Given exercise –
Show every line of the material below that contains the word "screenshot".

Recorded data –
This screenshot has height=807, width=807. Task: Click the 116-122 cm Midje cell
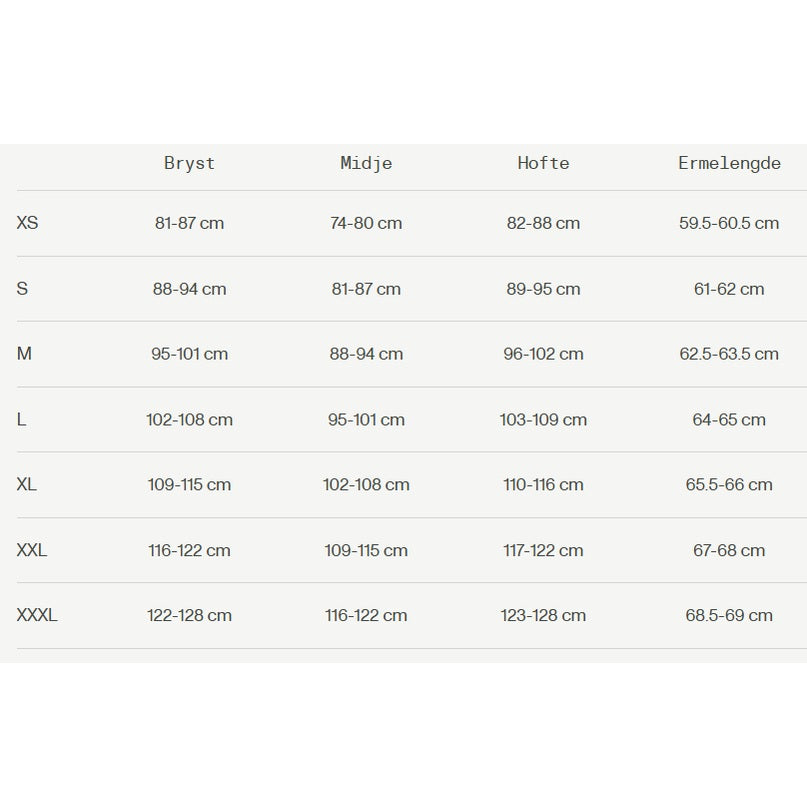(x=366, y=615)
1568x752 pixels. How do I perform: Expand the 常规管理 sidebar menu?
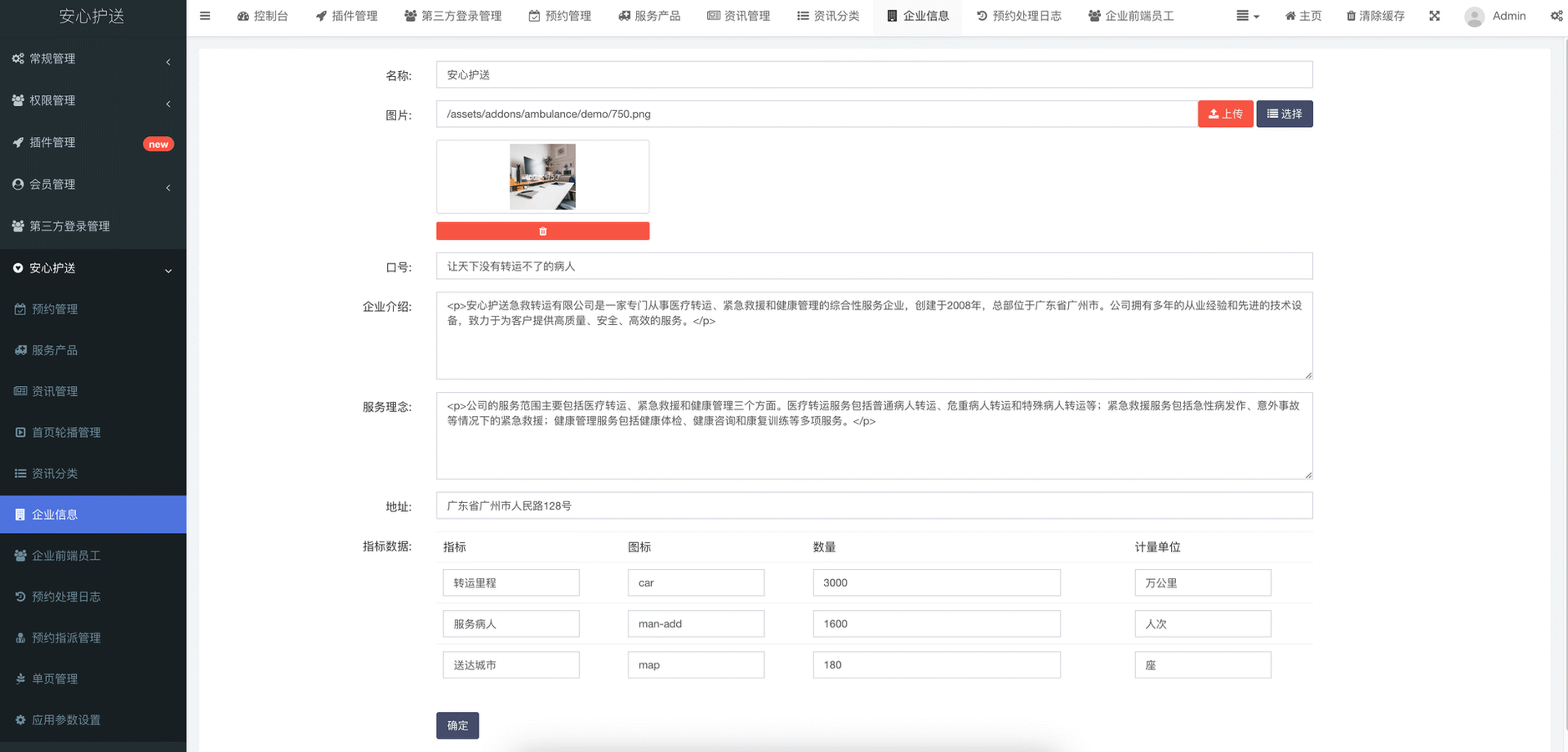(x=92, y=58)
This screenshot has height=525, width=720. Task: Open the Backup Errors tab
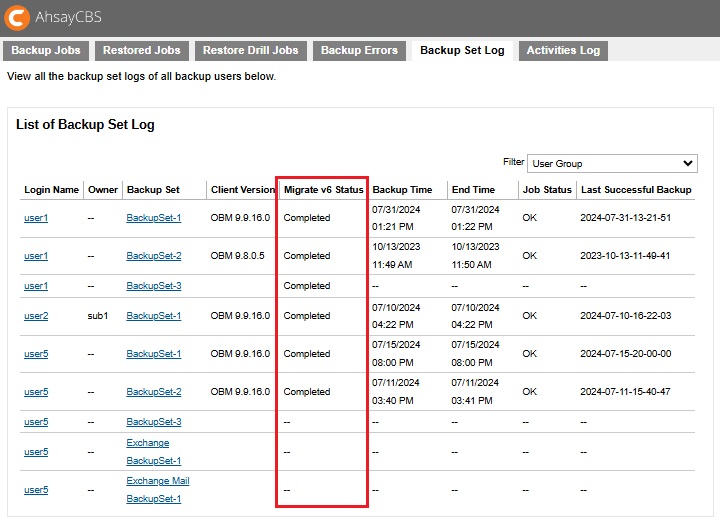359,50
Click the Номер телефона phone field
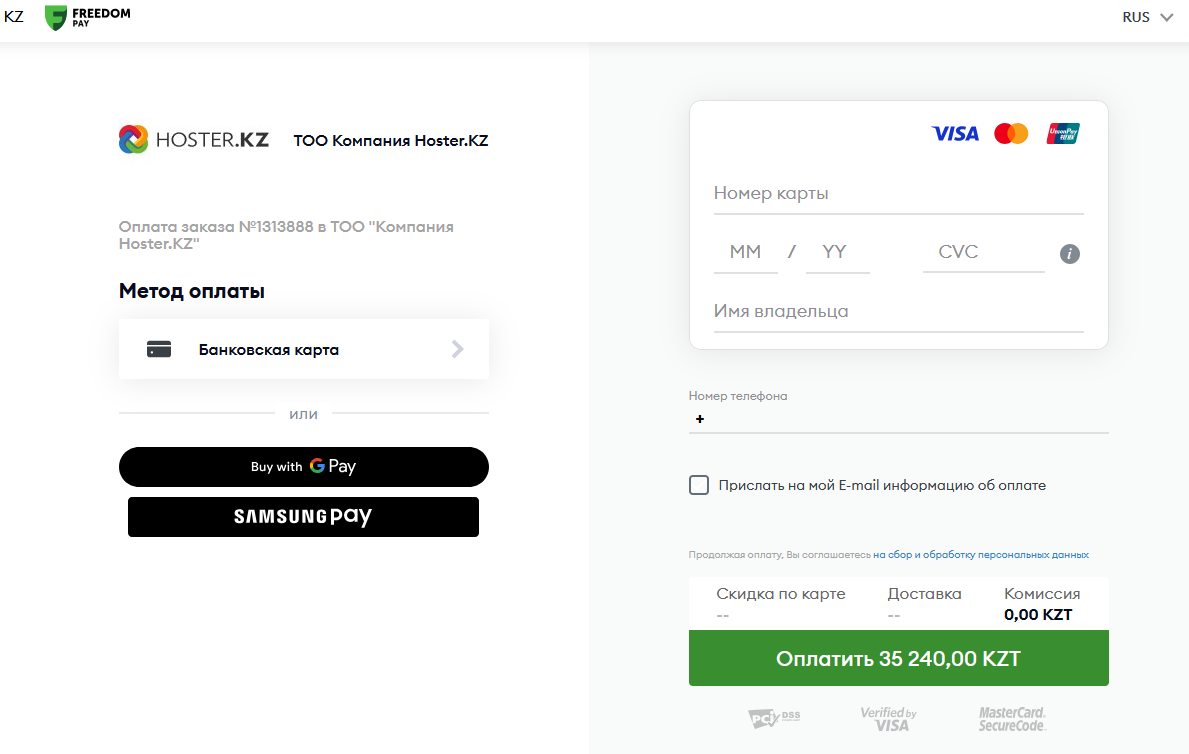 click(900, 419)
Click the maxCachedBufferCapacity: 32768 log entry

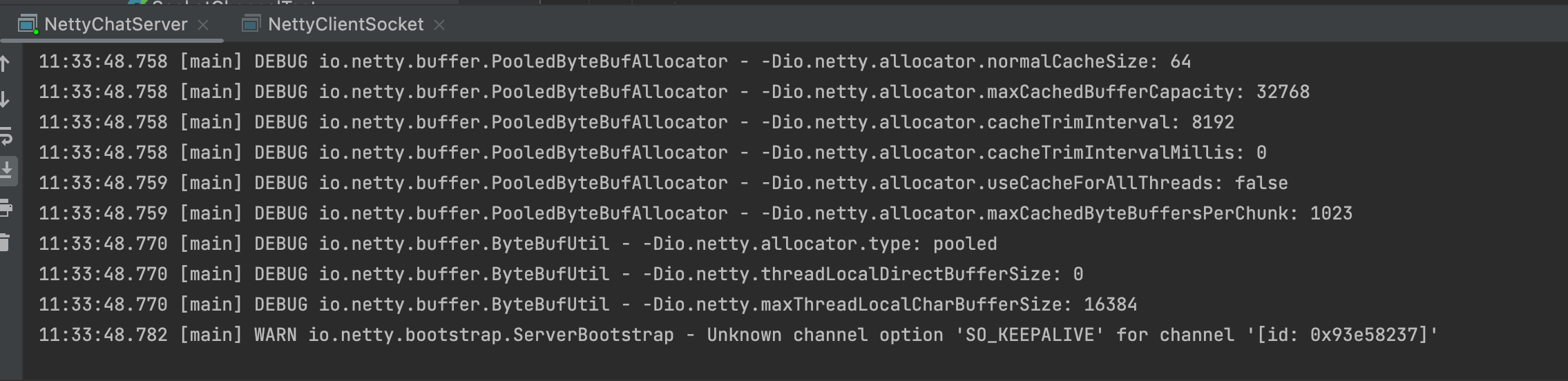coord(673,92)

Written solution –
This screenshot has height=807, width=807. Task: Click the 116-122 cm Midje cell
This screenshot has height=525, width=720. Task: Open the Backup Errors tab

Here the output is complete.